# Has anyone got the results of their appeal yet?



## tom bonass (26 Jan 2016)

Hi,

This forum seems to have totally dried up now . I was wondering has anyone had any success or otherwise with an appeal to the Complaints panel ?

Thanks .


----------



## Thomas (15 Feb 2016)

My appeal was for a number of things (i) return my tracker (as I had switched bank), (ii) give me redress for all overpayments to PTSB and the subsequent bank, and (iii) increase compensation from the initial 1,000 offered.  We are still exchanging correspondence - very long process that started in mid November.  PTSB took 10 weeks to provide the CAP with their response to my initial appeal submission, I then was able to respond to that submission and then a couple of weeks ago, PTSB got permission to submit another response.  Until this is submitted by PTSB, the CAP will not review any of the documents and so assuming PTSB sent their final response in last week, CAP have 5 working days to do an initial review and then its anyone's guess as to how long they will take to make a decision.


----------



## Thomas (20 Feb 2016)

We got the ruling yesterday - they will repay the overpayments to the bank ( though the CAP sided with PTSB on the rate to be used to determine the amount and so the amount is very small).  There is no compensation and even though PTSB offered the mortgage back in their submissions CAP didn't include it in their ruling so we don't know if we will get it back - faith in the process is gone!!


----------



## birdie (25 Apr 2016)

Received the CAPs decision today on my appeal, and guess what.......my appeal has been refused.

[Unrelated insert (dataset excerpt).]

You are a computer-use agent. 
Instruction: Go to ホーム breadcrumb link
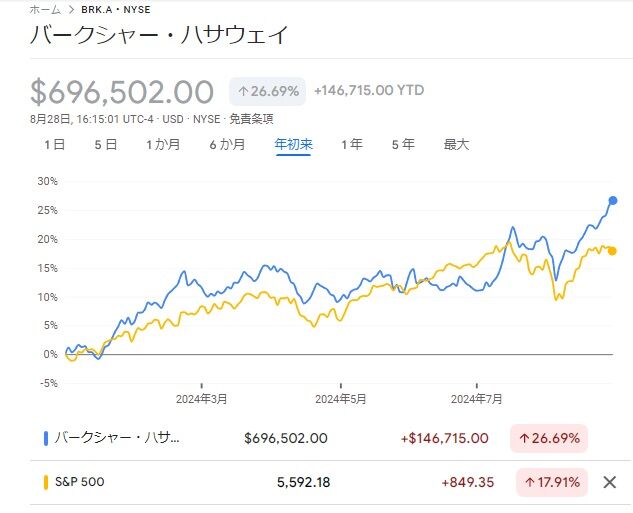[x=44, y=9]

I now believe that there is someone sending out standard letters and there is no one looking at the appeal documents as I have not heard of one successful appeal.

I guess there is only one real avenue left now.........

Has anyone been successful with an appeal?


----------



## Brendan Burgess (10 May 2016)

A good article in the Indo 

*Most appeals of PTSB offers of compensation dismissed*

"A total of 96 compensation offers have been appealed so far between the two panels, a spokesperson for PTSB told the Sunday Independent last week.

Of these, 69 have been decided, the spokesperson said - with many more appeals dismissed than upheld.

Fourteen were wholly upheld or partly upheld, while the majority, 55, were not upheld"

I wonder what partly upheld means.  If the Financial Services Ombudsman awards €1,000 to someone who lost their tracker, he calls that "partly upheld". 

Any of the 14 whose appeal have been upheld like to tell us your experience?


----------



## Brendan Burgess (15 Jun 2016)

This thread was taken off topic with general comments - I have deleted them all. 

Please only post here if you have got the results of your appeal.


----------



## Brendan Burgess (15 Jun 2016)

Here is another case of an appeal rejected 

*ptsb Customer Appeals Panel rejected my complaint to return to ptsb*


----------



## Suz2015 (30 Jun 2016)

Almost a year since Redress letters were received - have many submitted Appeals or got results? Gone very quiet here!


----------



## radley (1 Jul 2016)

yes I agree seems to be a forum for people to ask questions but get no reply .


----------